Meet the algorithm that can learn “everything about anything” by Dennis Harris.
From the post:
One of the more interesting projects is a system called LEVAN, which is short for Learn EVerything about ANything and was created by a group of researchers out of the Allen Institute for Artificial Intelligence and the University of Washington. One of them, Carlos Guestrin, is also co-founder and CEO of a data science startup called GraphLab. What’s really interesting about LEVAN is that it’s neither human-supervised nor unsupervised (like many deep learning systems), but what its creators call “webly supervised.”
(image omitted)
What that means, essentially, is that LEVAN uses the web to learn everything it needs to know. It scours Google Books Ngrams to learn common phrases associated with a particular concept, then searches for those phrases in web image repositories such as Google Images, Bing and Flickr. For example, LEVAN now knows that “heavyweight boxing,” “boxing ring” and “ali boxing” are all part of the larger concept of “boxing,” and it knows what each one looks like.

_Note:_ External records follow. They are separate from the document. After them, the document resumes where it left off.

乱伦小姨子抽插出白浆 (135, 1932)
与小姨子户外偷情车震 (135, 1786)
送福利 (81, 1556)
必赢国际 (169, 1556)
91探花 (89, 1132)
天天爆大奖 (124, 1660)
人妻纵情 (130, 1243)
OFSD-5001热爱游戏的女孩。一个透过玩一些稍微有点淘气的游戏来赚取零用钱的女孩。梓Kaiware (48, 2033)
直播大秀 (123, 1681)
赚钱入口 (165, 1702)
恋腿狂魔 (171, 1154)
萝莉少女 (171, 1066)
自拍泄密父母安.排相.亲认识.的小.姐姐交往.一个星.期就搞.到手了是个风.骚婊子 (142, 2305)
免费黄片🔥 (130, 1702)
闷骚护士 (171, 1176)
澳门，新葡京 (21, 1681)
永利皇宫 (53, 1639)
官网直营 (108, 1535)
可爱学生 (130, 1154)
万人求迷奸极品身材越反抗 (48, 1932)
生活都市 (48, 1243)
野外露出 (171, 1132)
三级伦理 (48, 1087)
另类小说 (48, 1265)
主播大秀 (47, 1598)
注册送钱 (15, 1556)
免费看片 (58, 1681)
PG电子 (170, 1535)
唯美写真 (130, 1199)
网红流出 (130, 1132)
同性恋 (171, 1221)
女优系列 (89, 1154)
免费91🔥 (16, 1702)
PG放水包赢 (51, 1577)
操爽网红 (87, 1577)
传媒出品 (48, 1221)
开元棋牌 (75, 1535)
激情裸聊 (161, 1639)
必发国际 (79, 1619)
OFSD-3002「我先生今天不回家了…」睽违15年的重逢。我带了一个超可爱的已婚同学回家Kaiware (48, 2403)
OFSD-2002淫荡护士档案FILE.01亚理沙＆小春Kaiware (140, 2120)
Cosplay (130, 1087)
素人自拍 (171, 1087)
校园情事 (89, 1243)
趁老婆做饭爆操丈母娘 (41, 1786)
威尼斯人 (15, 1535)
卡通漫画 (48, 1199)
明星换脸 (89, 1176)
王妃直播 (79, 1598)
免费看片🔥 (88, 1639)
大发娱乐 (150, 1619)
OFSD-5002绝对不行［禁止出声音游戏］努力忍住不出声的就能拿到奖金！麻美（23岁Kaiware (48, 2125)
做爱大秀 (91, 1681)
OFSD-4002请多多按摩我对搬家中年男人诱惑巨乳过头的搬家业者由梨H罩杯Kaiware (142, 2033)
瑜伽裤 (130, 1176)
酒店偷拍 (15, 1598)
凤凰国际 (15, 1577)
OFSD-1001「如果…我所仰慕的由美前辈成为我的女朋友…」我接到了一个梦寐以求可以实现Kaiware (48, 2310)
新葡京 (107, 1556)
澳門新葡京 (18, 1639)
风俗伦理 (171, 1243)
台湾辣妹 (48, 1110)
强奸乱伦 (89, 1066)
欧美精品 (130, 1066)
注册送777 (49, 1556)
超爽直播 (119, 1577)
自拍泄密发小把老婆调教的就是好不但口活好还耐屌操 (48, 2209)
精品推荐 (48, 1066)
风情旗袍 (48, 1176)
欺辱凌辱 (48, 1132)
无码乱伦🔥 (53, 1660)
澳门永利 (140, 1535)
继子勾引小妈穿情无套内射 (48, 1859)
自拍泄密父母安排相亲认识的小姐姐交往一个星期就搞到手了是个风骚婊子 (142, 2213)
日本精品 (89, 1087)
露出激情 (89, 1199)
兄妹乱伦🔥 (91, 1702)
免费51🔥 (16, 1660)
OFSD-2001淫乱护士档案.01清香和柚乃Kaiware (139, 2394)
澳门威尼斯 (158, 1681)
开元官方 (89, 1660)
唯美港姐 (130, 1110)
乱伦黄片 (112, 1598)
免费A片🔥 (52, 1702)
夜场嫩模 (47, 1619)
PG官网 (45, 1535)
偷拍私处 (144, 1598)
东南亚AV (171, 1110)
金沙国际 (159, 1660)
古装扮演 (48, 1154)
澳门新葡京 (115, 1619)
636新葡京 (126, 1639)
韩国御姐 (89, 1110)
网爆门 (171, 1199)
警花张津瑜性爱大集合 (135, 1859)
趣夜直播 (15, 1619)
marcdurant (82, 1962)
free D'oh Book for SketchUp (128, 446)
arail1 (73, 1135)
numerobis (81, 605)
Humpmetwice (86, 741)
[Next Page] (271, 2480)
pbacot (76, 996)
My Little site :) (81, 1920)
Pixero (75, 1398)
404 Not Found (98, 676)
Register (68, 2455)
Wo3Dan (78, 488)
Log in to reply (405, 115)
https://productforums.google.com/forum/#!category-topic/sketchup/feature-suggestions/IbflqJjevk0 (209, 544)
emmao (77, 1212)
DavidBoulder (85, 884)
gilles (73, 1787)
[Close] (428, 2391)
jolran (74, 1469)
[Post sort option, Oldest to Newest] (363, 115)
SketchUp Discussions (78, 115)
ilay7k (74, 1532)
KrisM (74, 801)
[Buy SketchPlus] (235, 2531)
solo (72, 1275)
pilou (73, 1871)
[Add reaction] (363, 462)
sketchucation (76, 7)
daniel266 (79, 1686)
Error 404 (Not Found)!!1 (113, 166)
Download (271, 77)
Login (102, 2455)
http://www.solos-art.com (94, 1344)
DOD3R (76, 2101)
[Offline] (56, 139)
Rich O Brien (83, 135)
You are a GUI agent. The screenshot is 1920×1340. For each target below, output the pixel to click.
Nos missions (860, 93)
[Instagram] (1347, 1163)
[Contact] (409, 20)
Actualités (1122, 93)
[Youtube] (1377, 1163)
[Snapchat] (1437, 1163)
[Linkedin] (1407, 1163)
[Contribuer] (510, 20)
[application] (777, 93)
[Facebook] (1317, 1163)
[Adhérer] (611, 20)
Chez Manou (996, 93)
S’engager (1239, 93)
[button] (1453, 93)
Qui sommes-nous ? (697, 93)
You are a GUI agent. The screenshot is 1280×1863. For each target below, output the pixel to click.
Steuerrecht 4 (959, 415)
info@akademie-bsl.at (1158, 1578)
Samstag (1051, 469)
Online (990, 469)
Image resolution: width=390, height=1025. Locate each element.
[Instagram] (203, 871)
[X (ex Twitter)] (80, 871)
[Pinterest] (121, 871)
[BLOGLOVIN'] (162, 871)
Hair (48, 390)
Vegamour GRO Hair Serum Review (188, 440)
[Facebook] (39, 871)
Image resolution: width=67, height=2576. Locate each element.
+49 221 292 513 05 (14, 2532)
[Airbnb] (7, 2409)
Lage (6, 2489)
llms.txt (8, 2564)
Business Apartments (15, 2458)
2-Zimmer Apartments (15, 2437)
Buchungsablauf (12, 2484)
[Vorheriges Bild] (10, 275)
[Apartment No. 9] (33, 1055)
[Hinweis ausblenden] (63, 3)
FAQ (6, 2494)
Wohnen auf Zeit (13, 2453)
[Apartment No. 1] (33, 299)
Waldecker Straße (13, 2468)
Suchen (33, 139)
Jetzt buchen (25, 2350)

When I said “sort of” in the title I didn’t mean any disrespect for LEVAN. On the contrary, the researchers limiting LEVAN to Google Book Ngrams and images is a brilliant move. That limits LEVAN to the semantic debris that can be found in public image repositories but depending upon your requirements, that may be more than sufficient.
The other upside is that despite a pending patent, sigh, the source code is available for research/academic purposes.
What data sets make useful limits for your AI/machine learning algorithm? Your application need not understand intercepted phone conversations, Barbara Walters, or popular music, if those are not in your requirements. Simplifying your AI problem may be the first step towards solving it.